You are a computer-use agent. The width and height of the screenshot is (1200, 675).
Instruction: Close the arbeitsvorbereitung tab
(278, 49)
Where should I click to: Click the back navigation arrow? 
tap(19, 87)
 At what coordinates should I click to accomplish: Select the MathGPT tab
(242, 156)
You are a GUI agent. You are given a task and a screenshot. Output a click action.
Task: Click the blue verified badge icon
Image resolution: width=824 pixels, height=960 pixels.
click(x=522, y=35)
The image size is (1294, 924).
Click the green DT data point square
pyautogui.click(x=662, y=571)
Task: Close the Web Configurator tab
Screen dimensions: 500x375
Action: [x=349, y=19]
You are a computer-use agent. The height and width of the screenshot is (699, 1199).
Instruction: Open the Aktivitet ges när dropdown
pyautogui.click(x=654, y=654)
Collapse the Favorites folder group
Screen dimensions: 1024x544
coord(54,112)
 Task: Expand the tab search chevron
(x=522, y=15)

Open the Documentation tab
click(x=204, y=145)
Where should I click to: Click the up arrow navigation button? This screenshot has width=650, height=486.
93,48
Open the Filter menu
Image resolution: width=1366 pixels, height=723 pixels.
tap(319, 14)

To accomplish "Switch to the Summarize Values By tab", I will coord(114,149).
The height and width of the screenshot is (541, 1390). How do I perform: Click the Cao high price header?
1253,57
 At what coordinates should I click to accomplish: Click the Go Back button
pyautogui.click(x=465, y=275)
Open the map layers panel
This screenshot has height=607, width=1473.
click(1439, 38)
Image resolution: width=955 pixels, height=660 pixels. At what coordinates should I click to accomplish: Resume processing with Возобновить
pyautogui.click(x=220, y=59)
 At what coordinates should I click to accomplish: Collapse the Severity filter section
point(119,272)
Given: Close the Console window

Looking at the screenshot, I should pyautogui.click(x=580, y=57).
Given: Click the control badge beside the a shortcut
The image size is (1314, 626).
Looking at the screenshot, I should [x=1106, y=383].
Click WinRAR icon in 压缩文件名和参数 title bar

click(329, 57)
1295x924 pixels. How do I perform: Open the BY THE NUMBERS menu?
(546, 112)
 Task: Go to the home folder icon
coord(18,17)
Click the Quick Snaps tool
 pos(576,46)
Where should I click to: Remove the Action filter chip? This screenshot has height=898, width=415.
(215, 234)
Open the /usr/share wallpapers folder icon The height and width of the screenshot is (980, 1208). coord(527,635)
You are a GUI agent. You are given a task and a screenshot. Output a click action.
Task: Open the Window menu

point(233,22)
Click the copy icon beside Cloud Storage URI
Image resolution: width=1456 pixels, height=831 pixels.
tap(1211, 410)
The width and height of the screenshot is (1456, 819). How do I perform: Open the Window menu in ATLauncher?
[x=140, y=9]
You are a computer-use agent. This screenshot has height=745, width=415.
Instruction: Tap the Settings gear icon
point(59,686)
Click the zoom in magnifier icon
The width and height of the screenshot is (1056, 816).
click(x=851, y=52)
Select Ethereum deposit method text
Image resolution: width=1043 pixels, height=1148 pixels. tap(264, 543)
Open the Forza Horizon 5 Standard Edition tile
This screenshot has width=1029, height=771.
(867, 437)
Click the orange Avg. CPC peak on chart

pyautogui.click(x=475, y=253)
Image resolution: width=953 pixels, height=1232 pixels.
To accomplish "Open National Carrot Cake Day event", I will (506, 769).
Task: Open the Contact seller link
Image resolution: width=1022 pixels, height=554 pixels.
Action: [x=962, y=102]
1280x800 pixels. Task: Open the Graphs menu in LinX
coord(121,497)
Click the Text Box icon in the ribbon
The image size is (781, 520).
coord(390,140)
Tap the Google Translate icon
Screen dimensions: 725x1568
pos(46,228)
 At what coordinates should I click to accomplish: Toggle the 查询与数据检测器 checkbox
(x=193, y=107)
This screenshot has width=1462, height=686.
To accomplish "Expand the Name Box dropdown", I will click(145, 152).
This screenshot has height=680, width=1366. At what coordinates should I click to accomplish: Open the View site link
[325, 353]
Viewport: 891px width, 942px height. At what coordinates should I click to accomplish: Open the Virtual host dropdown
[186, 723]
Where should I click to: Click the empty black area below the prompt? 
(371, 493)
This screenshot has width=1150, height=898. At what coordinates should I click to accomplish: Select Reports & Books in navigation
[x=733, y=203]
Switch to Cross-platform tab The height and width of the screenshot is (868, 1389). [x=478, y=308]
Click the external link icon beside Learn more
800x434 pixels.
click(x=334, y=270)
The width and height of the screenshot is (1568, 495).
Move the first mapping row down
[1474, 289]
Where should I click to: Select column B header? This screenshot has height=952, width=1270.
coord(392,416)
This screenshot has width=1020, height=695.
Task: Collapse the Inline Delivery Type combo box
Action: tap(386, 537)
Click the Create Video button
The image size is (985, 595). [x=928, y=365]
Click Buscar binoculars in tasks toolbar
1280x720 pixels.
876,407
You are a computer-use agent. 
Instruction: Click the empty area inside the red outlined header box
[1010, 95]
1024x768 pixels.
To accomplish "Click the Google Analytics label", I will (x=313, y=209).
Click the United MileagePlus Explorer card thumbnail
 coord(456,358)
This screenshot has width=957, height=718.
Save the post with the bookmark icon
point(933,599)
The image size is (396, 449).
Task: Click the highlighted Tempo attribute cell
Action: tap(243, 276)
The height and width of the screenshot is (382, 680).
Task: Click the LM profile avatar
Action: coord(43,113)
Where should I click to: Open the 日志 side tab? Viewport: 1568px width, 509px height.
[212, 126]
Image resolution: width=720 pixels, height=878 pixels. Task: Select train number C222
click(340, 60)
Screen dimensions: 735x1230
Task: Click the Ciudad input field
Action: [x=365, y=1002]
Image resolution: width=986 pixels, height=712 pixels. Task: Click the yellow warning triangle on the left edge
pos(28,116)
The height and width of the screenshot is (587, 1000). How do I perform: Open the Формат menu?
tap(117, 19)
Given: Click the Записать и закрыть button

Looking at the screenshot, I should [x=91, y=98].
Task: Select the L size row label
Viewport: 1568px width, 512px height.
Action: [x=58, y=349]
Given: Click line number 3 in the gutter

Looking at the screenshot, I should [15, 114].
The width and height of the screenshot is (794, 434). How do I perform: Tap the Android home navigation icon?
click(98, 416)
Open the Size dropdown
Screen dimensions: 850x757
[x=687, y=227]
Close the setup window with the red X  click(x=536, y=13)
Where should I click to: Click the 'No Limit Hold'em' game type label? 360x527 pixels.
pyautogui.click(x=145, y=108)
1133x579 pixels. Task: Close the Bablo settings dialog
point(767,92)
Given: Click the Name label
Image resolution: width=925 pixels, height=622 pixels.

• **Requirement**
Where in the records above does the word "Name" appear? Copy each line that holds it.

• **Response for this exercise**
To accomplish "Expand the Name Box dropdown", I will click(145, 152).
Given: Click the Name label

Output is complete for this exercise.